Oltre alle difficoltà che caratterizzano l’essere nello Spettro, infatti, le persone neurodivergenti  hanno punti di forza specifici ed esclusivi, che le rendono membri preziosi di uno staff, a  condizione che vengano selezionati per la giusta mansione, e siano tollerate piccole variazioni  logistiche o comportamentali rispetto alle abitudini aziendali. 

Per fare qualche esempio concreto, un giovane adulto autistico può essere un eccellente  dipendente di un negozio di dischi, con la sua capacità di categorizzare e sistematizzare  contenuti, tenere a mente nomi, e il suo desiderio di ordine e precisione, a patto che possa, per esempio, tenere delle cuffie che riducano il rumore di fondo, o degli occhiali scuri per diminuire l’intensità luminosa, o che possa restare in piedi durante una riunione in cui tutti sono seduti  compostamente intorno a un tavolo. 
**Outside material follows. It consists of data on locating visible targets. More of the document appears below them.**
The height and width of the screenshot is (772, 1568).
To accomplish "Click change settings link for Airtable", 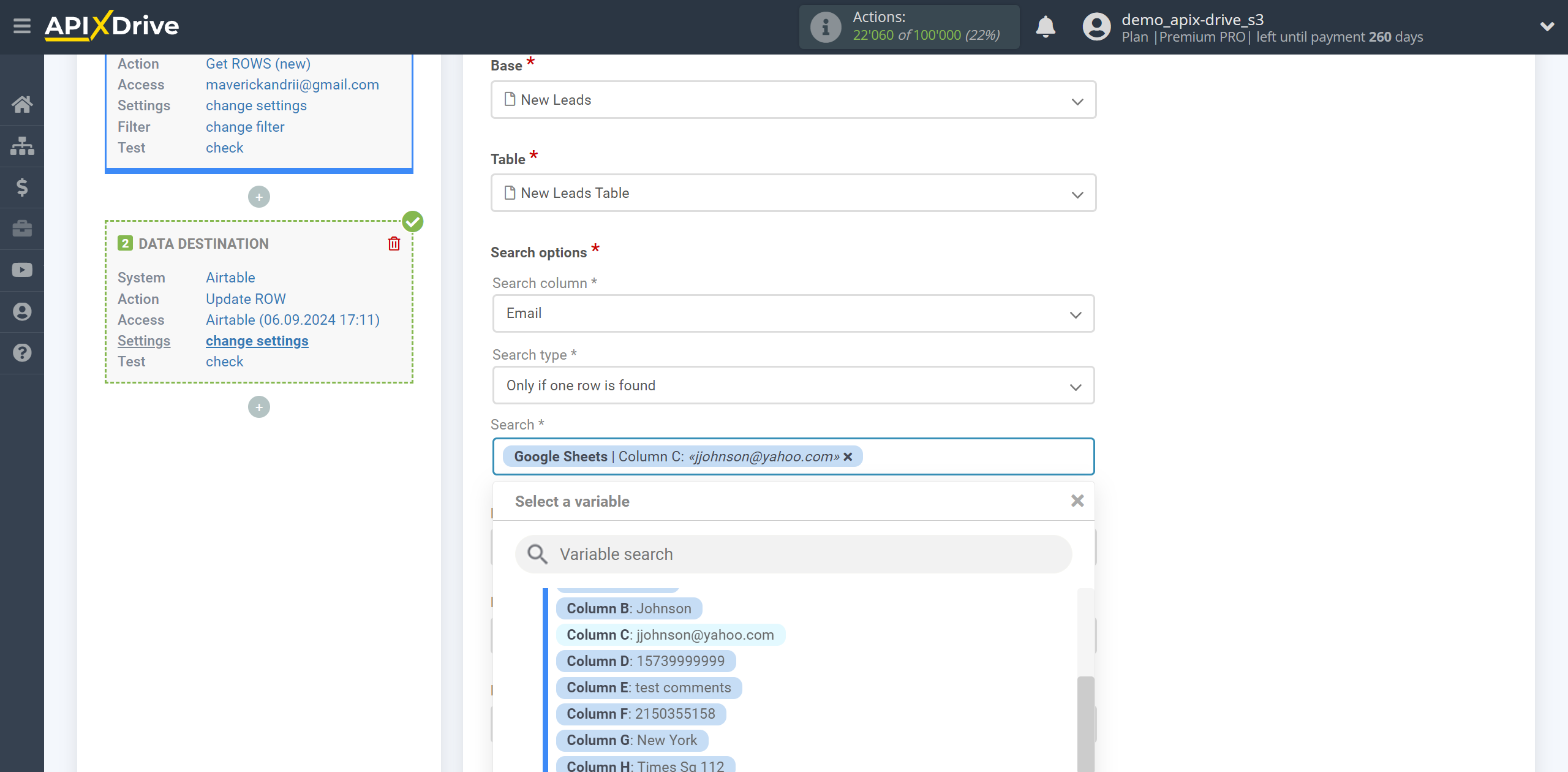I will pos(257,341).
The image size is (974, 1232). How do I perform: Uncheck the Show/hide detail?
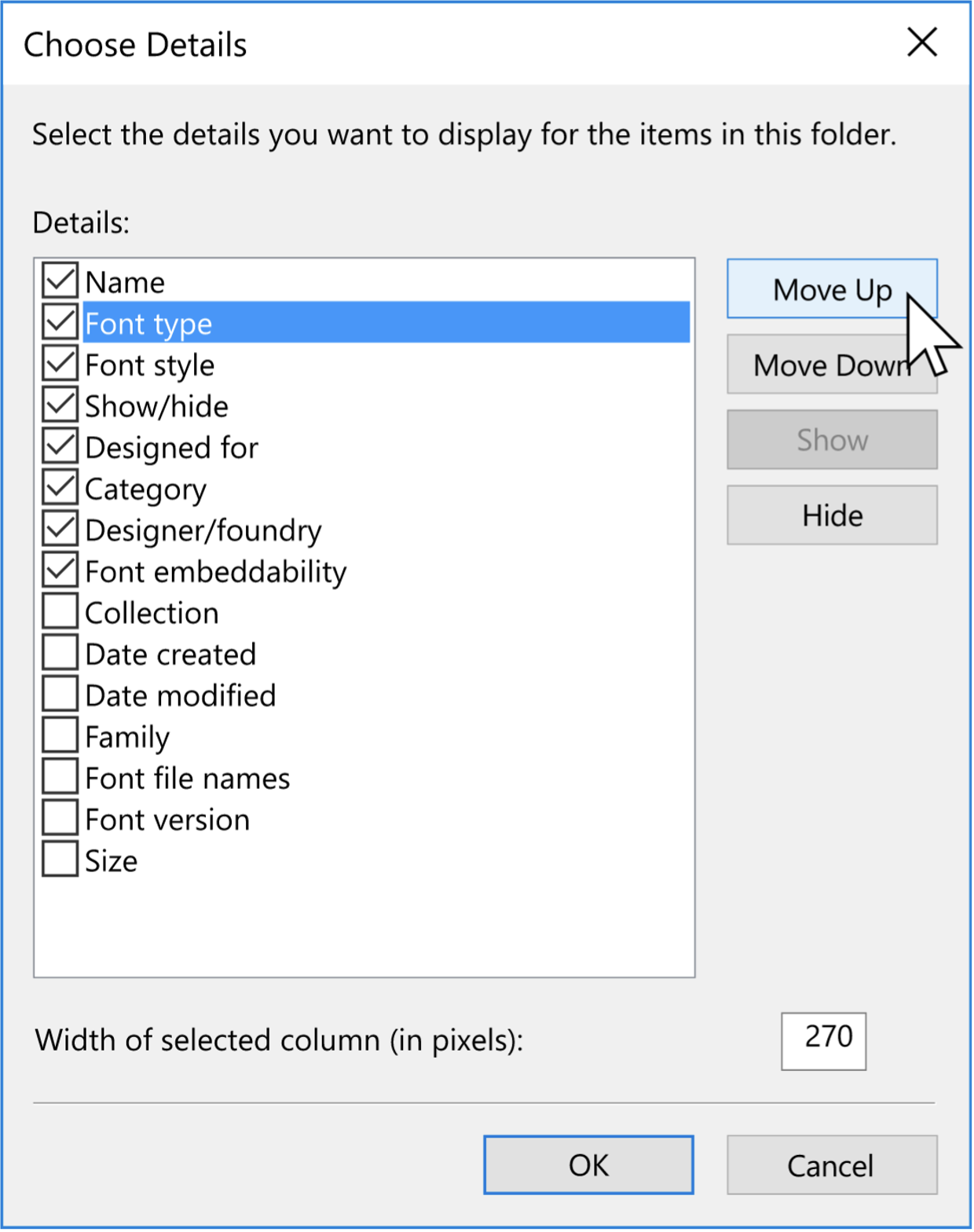[59, 405]
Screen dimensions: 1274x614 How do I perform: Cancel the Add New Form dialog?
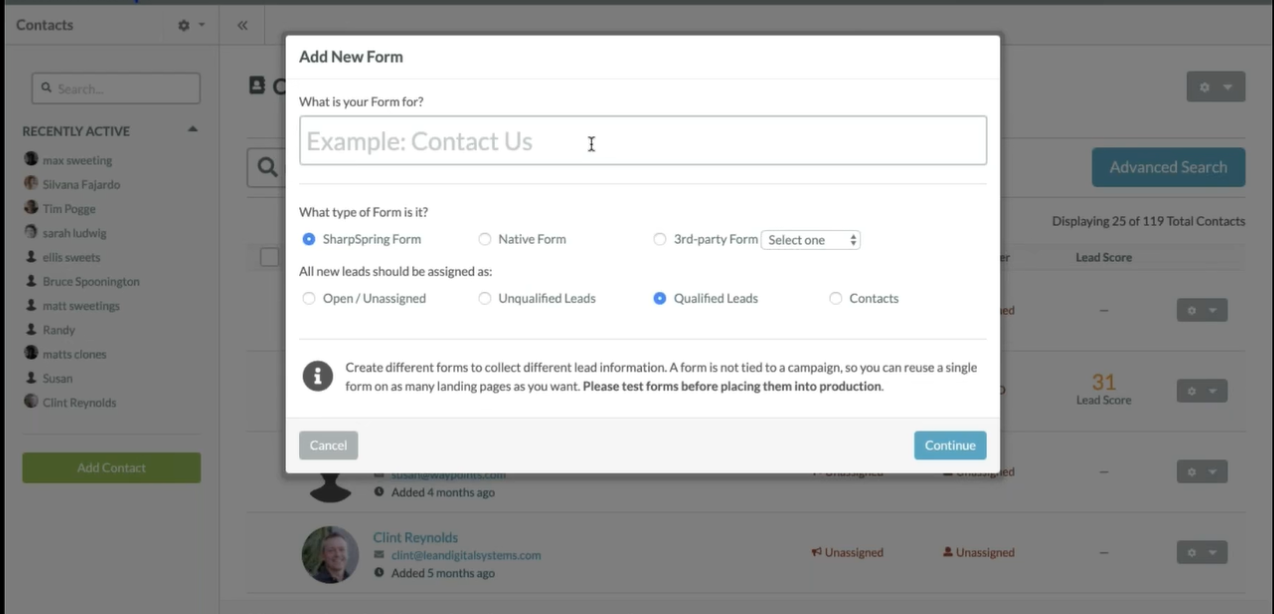(328, 445)
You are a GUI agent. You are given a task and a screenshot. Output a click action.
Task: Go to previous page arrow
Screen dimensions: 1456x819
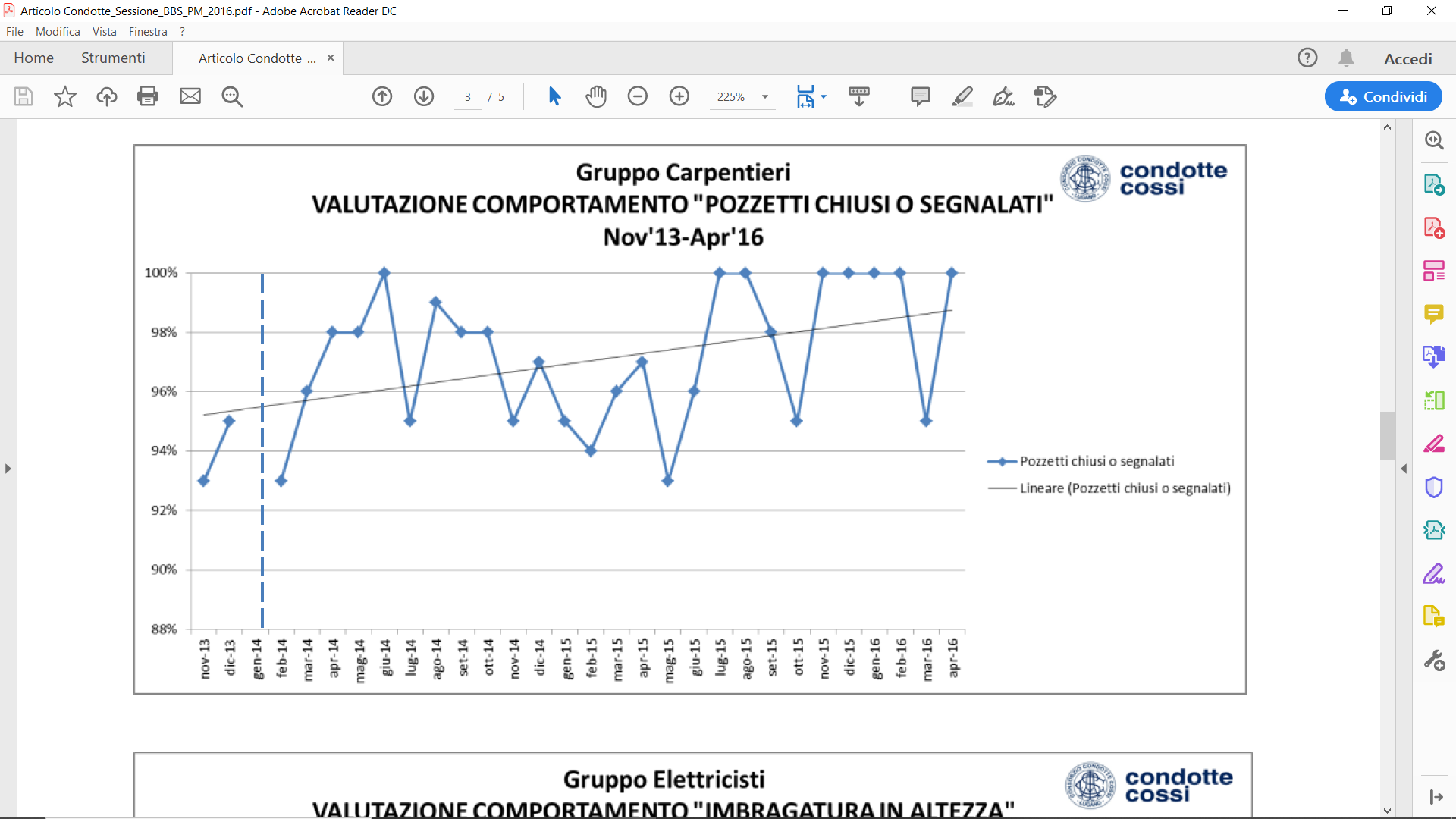tap(382, 96)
Oppure, per rimanere nell’ambito dell’enogastronomia, una giovane autistica può essere un'efficace social media manager, se sa con chiarezza quanti post scrivere a settimana, di che  lunghezza, e le è consentito di lavorare da remoto e di comunicare con l’azienda per scritto invece  che attraverso lunghe telefonate, e a patto che le sia permesso saltare tutti i weekend di team  building in barca a vela. 
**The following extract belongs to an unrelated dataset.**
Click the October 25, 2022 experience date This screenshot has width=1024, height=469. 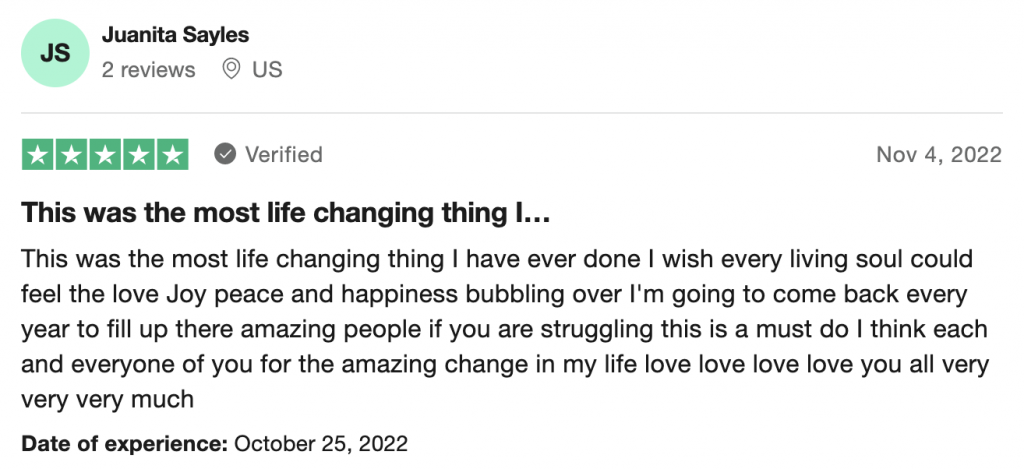pos(321,444)
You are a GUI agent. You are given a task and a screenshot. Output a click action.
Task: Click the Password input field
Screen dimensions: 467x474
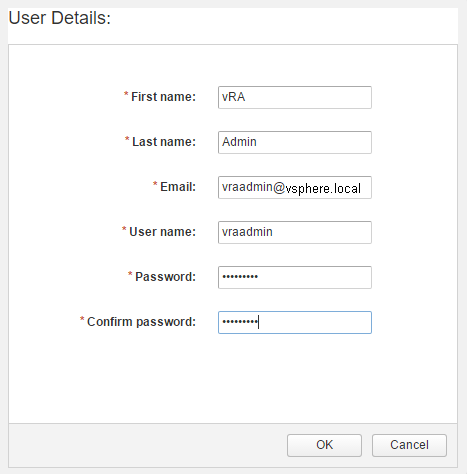click(295, 277)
Benché sia molto difficile esaurire l’argomento in un breve articolo di millecinquecento parole, qualche esempio di caratteristica/difficoltà/talento propria di una persona autistica, può essere di  aiuto. 
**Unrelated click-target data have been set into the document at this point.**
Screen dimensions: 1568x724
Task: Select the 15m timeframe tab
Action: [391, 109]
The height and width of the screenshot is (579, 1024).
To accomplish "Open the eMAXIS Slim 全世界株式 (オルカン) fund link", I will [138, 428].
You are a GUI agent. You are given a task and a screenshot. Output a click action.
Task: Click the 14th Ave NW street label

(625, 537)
  • Una persona nello Spettro avrà probabilmente difficoltà a livello sociale e/o comunicativo.  Potrebbe parlare molto poco in un contesto di gruppo, ma diventare loquace al limite della  logorrea in un dialogo in cui si disquisisca di un argomento che, incidentalmente, è un suo  interesse speciale. 
  • La persona potrebbe non guardare negli occhi, o non stare seduta frontale, o composta, perché  potrebbe non tollerare a lungo l’interazione diretta, o potrebbe avere qualche difficoltà legata a  iperattività/impulsività che le rende fisicamente doloroso rimanere a lungo seduta nella stessa  posizione su una sedia. 
  • Una persona autistica ad alto funzionamento potrebbe aver bisogno di istruzioni scritte, perché  sentendosi chiedere ad esempio: “vai a prendere un caffè, poi correggi il post su Cheese  secondo le istruzioni di stamattina, e poi ricorda di mandare quella mail a Teo Musso”, potrebbe  tenere a mente le informazioni per qualche secondo, e averle dimenticate, o ricordate sbagliate,  prima di arrivare alla Sala Caffè dell’ufficio. 
  • Una persona nello Spettro potrebbe essere estremamente brava nella formulazione linguistica di  un testo, e pertanto ideale per stendere comunicati, ma potrebbe anche correggere in modo  diretto e poco modulato qualsiasi piccolo errore formale nei testi dei suoi colleghi, facendola  risultare odiosa agli occhi di tutto il team. 
  • Una persona nello Spettro potrebbe aver bisogno di fare pause più frequenti o più lunghe  rispetto ai propri colleghi NT (neurotipici), e potrebbe aver bisogno di trascorrere quel tempo di  riposo alla sua scrivania, con le cuffie alle orecchie, in solitudine, perché anche la sola  interazione sociale consuma energie, e senza una pausa capace di ricaricarle, potrebbe non  riuscire ad arrivare a fine giornata. Per tale motivo, potrebbe sistematicamente rifiutare l’invito a  prendere l’aperitivo usciti dall’ufficio, per correre a casa a rimettersi in forze per il giorno  successivo. 

Questi sono solo alcuni esempi molto generici, benché mutuati da persone in carne ed ossa che  hanno raccontato le proprie esperienze di neurodivergenza, e per avere una reale consapevolezza  di cosa significhi interagire con una persona nello Spettro è necessario approfondire il tema ben  oltre le possibilità di uno scritto. 

Questo nonostante sia assolutamente certo che ciascuno dei lettori di questo articolo ha ben più  di un amico autistico, quell’amico un po’ strano, geniale in quello specifico campo del sapere, ma  disastroso nelle relazioni amorose, che conosce a memoria le date di qualsiasi battaglia  combattuta tra Inglesi e Francesi dal Medioevo in poi, ma che fatica a posizionare Madrid in Spagna, e che magari non sa nemmeno lui stesso di essere Neurodivergente.